O filme apresenta essa história de forma suavizada, retratando Bergoglio como um homem dividido entre deveres religiosos e sua consciência, sem entrar em detalhes sobre as acusações contra ele.
Momentos fictícios e licença poética
O diretor Fernando Meirelles e o roteirista Anthony McCarten tomaram diversas liberdades criativas para tornar o filme mais dramático e acessível. Entre os momentos que são completamente ficcionais, podemos destacar:
- Bento XVI tocando piano para Bergoglio: Embora Bento XVI seja um amante da música clássica e tenha lançado um álbum gravado no Abbey Road, não há registro de que tenha tocado piano para Bergoglio.
- Bergoglio e Bento XVI assistindo à final da Copa do Mundo de 2014: Francisco realmente é torcedor do San Lorenzo, mas Bento XVI não acompanhava futebol. Meirelles admitiu que a cena foi inserida como humor e licença poética.

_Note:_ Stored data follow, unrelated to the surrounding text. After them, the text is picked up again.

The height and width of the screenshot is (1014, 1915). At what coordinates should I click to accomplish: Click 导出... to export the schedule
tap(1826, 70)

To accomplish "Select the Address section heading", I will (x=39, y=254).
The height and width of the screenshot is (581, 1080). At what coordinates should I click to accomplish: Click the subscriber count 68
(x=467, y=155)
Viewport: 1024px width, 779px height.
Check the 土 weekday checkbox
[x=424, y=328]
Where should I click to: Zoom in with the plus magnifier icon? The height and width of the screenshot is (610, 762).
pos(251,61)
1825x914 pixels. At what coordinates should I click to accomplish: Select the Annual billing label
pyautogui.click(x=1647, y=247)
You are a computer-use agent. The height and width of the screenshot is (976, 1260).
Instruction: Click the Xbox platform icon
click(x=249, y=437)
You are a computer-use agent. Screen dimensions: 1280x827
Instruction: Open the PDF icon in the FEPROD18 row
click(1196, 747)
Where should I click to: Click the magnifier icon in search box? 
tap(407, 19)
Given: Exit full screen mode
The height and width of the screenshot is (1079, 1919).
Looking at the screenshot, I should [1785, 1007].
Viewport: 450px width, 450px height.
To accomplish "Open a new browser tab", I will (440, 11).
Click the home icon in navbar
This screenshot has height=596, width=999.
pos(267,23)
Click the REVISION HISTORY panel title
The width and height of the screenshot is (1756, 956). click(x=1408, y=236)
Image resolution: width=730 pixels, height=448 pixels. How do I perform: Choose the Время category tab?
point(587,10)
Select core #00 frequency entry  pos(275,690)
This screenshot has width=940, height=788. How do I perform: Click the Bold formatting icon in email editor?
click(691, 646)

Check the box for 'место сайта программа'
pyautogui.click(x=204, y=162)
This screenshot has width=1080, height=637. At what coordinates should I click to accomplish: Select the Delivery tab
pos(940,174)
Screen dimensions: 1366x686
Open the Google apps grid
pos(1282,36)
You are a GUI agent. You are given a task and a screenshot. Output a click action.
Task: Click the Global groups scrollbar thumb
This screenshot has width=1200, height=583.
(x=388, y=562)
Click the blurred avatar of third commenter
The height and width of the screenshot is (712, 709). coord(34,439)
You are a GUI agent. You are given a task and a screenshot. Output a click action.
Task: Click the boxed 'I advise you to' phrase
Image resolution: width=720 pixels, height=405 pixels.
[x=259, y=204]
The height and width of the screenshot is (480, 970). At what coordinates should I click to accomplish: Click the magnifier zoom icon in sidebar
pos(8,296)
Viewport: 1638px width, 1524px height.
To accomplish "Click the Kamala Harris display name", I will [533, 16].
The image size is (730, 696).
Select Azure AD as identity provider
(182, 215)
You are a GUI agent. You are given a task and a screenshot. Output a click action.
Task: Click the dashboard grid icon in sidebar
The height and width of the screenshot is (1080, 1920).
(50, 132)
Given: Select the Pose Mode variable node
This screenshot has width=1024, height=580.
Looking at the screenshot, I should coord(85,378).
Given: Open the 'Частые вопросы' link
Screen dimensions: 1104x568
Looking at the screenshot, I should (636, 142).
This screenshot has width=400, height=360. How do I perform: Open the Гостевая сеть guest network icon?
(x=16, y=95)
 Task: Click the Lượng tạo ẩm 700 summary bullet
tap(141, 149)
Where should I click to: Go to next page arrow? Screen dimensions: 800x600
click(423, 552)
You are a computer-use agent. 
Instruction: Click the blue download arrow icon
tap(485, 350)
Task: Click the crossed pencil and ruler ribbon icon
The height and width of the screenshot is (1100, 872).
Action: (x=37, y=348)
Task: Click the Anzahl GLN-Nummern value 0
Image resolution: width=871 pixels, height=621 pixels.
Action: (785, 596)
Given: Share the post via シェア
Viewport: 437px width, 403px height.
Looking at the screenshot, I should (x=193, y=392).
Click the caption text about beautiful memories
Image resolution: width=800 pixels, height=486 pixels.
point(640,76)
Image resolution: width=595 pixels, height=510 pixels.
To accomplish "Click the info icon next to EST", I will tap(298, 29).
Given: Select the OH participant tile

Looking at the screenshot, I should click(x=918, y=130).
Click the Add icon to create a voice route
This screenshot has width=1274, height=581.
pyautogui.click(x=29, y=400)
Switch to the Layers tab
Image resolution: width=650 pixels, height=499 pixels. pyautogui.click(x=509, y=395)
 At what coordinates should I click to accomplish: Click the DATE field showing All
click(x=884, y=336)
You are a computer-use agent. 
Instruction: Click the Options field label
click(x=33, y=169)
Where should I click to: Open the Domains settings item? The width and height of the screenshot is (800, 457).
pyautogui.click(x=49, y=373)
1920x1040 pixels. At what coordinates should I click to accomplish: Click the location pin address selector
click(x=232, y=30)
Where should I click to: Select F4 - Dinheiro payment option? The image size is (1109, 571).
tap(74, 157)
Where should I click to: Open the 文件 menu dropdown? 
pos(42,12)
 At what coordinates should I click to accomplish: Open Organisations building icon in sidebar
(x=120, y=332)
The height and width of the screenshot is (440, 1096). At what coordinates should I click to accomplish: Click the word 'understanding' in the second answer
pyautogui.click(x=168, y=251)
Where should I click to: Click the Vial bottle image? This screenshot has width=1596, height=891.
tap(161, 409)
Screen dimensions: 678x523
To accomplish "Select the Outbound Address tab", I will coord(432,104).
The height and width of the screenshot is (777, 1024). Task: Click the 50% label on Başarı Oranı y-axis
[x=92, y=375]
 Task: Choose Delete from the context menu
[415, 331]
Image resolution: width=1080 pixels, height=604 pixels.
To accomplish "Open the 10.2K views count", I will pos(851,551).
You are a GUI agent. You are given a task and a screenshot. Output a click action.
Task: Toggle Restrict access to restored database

- Bergoglio terminando um noivado para se tornar padre: Na vida real, ele nunca teve um noivado formal. O que aconteceu foi uma paixão de infância, e Bergoglio chegou a escrever uma carta para uma menina dizendo que, se não se casasse com ela, se tornaria padre.
Apesar de apresentar momentos inspirados na realidade, Dois Papas não é um relato histórico preciso.
O filme usa os personagens reais para explorar um debate mais amplo sobre tradição versus modernidade na Igreja Católica, construindo um embate entre dois líderes com visões opostas.